## WHAT YOU ARE ASKED TO DO:
Only the lines from the one that includes "1512x799 pixels. Task: Click" through the last line below belong in the reply, copied exactly and without pictures.

[AVAILABLE DATA]

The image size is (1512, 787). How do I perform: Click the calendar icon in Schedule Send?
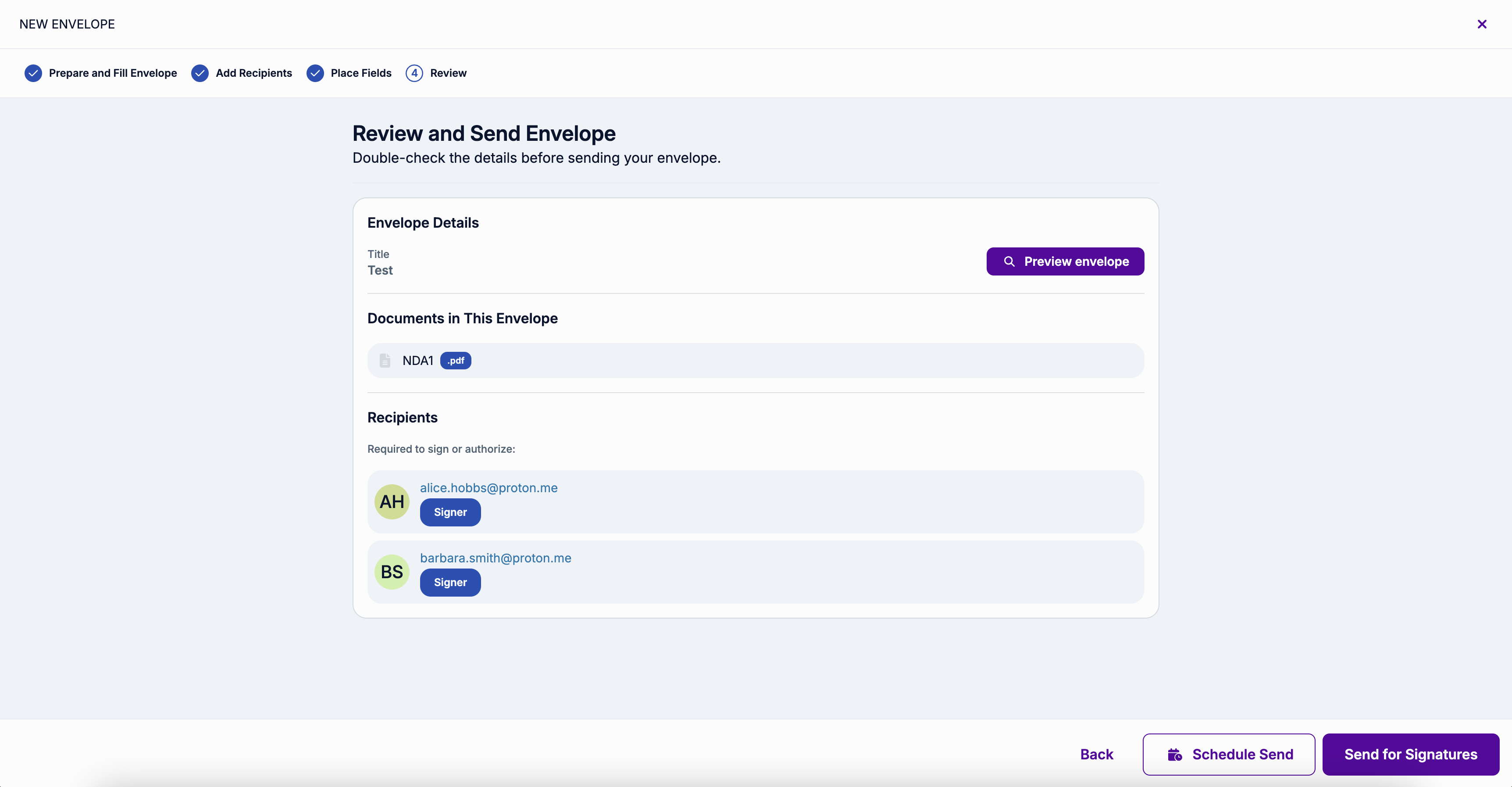(x=1174, y=755)
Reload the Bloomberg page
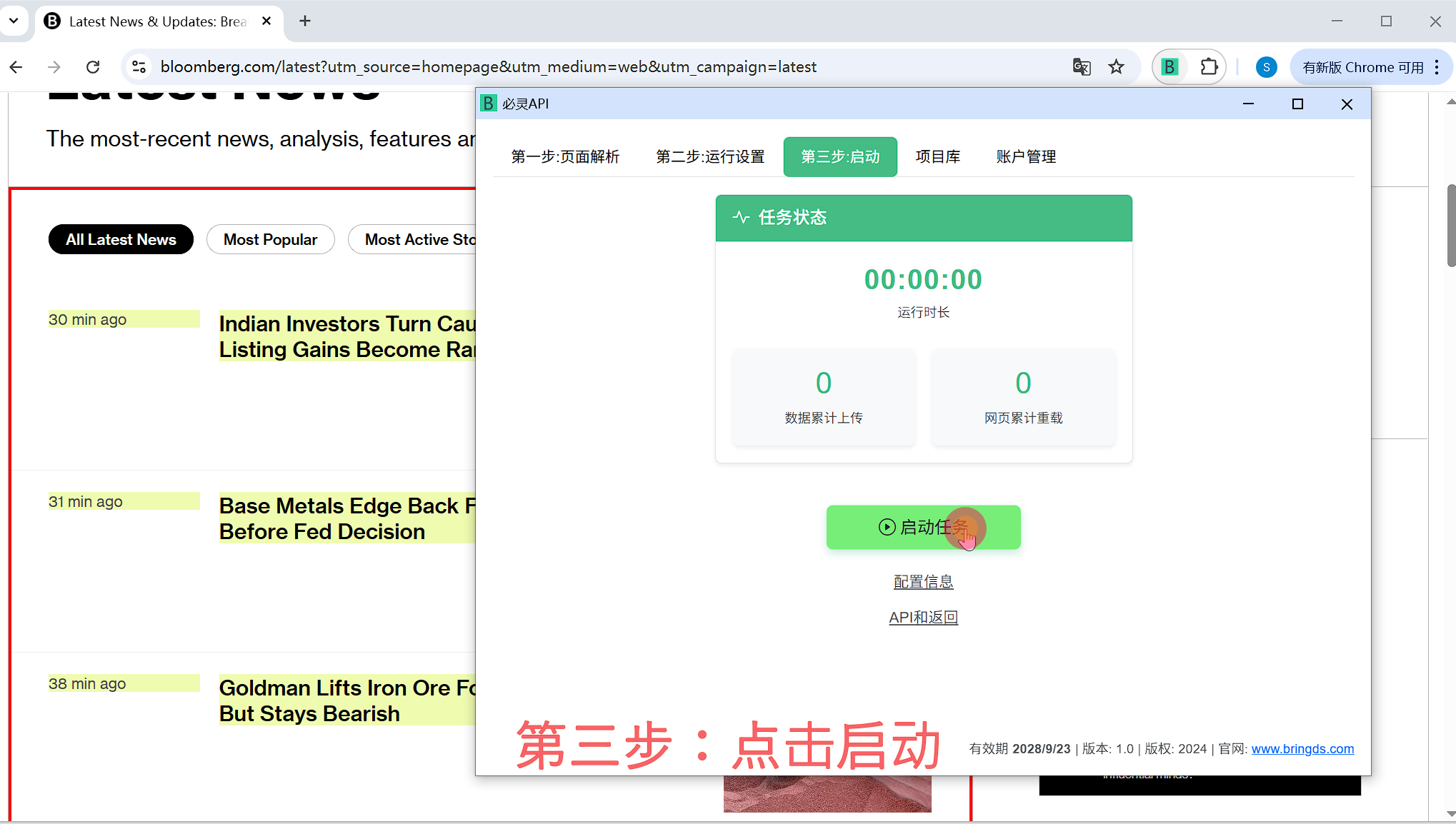The width and height of the screenshot is (1456, 824). [93, 67]
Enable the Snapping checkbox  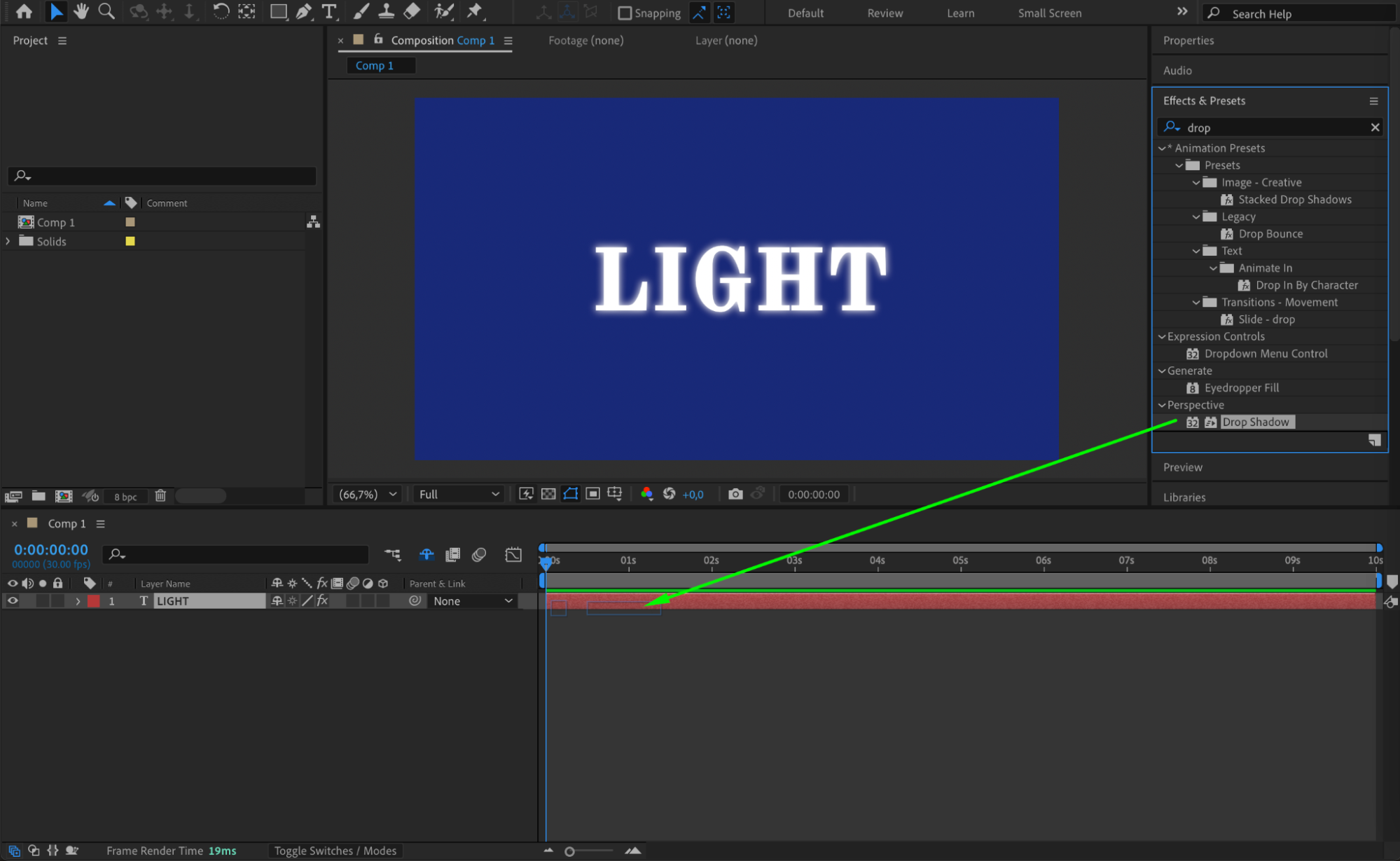coord(625,13)
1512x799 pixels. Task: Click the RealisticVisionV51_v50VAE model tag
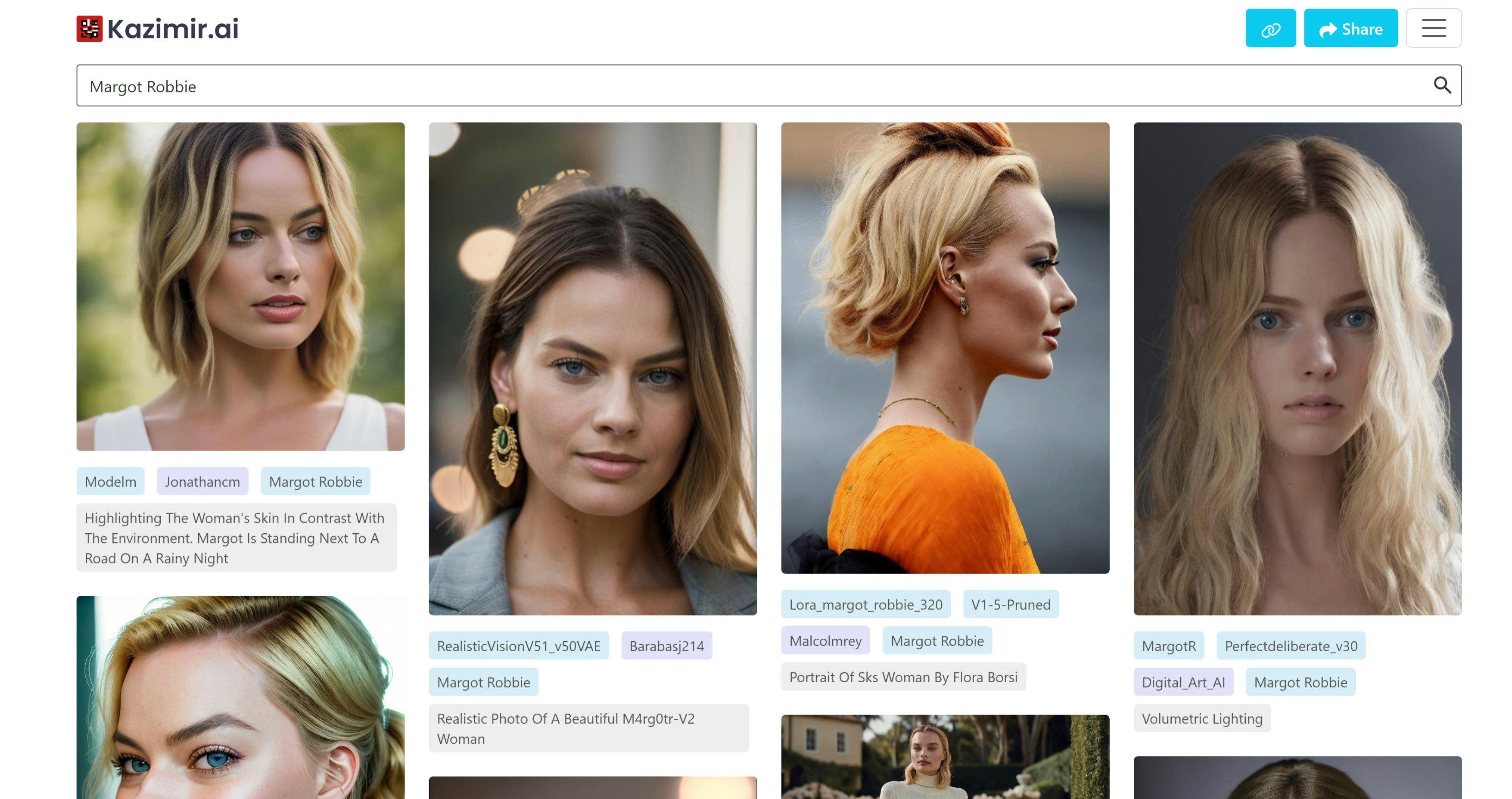[518, 647]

[/AVAILABLE DATA]

## SOLUTION:
1512x799 pixels. Task: Click the RealisticVisionV51_v50VAE model tag
[518, 647]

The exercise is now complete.